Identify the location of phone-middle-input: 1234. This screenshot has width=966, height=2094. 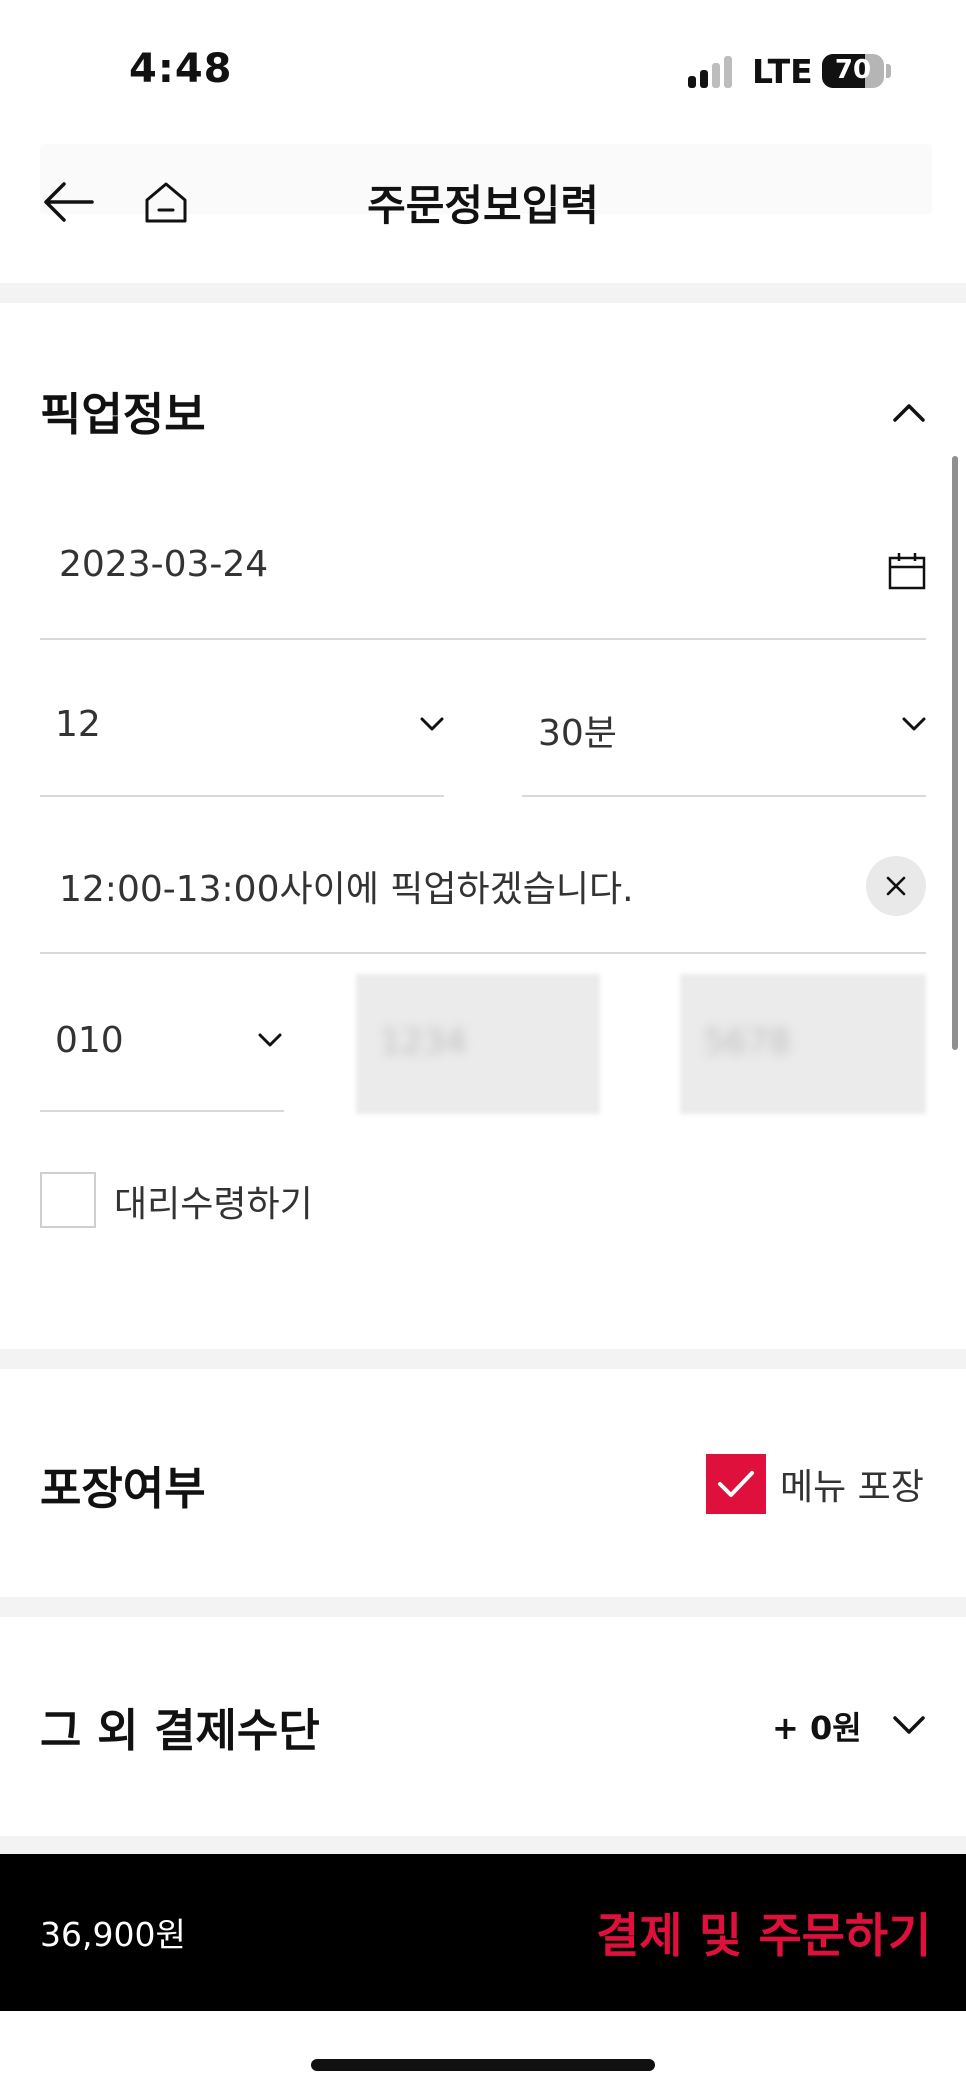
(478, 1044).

* * *

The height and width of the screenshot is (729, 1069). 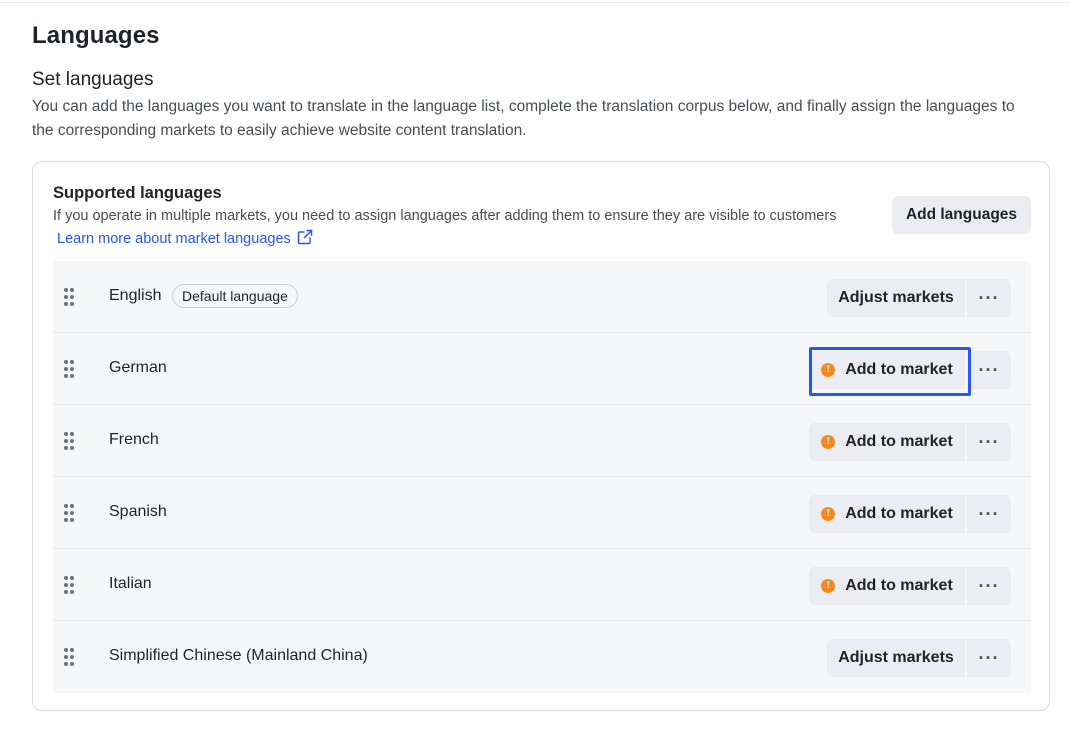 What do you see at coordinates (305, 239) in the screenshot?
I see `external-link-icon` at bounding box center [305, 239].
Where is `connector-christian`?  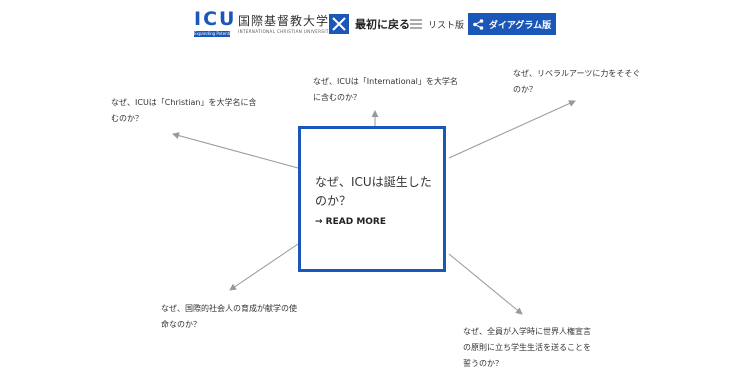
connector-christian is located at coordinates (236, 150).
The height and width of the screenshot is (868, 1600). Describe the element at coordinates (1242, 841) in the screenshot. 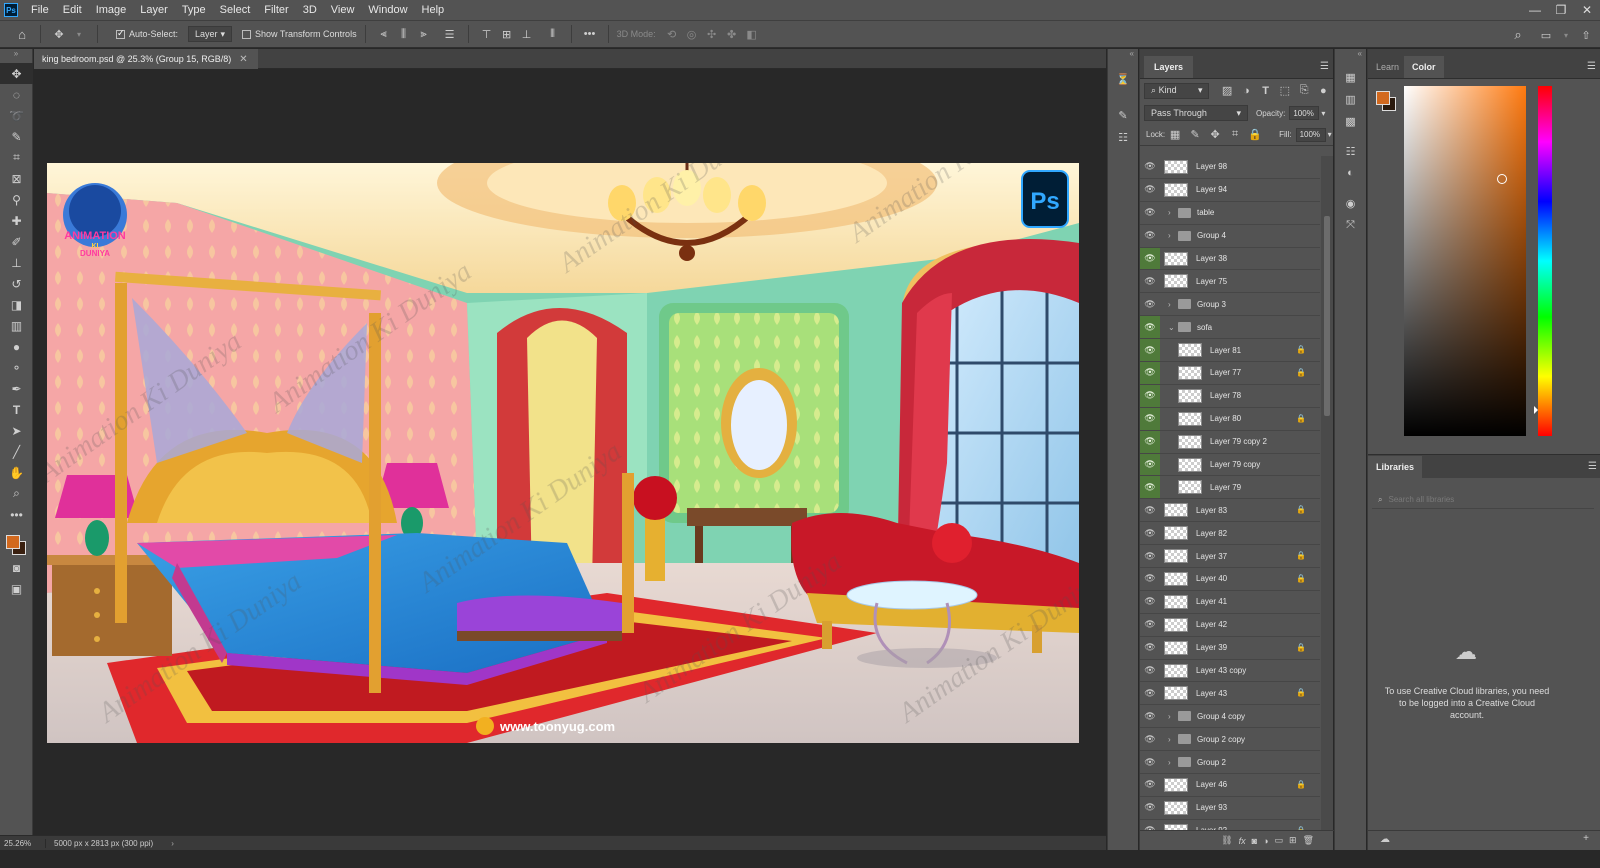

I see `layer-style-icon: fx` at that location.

---

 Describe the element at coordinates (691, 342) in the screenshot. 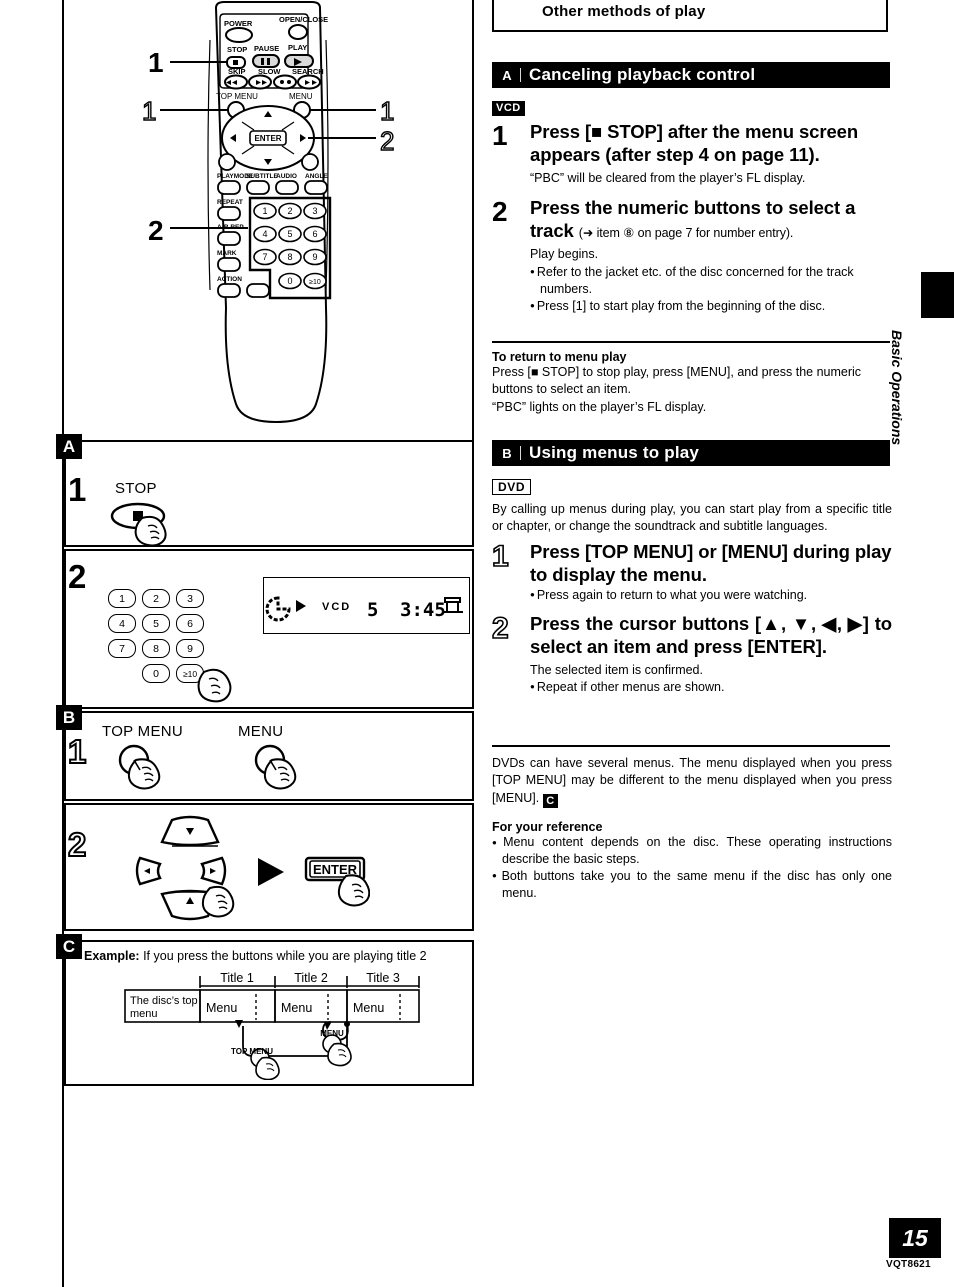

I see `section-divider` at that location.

Exercise |
Copy word for word the part of the material that opens with the line containing "Identify the location" and closes with the line containing "(478, 1044).", including both of those lines. Omit the pictures from your answer.

Reply |
Identify the location of phone-middle-input: 1234. This screenshot has width=966, height=2094. 
(478, 1044).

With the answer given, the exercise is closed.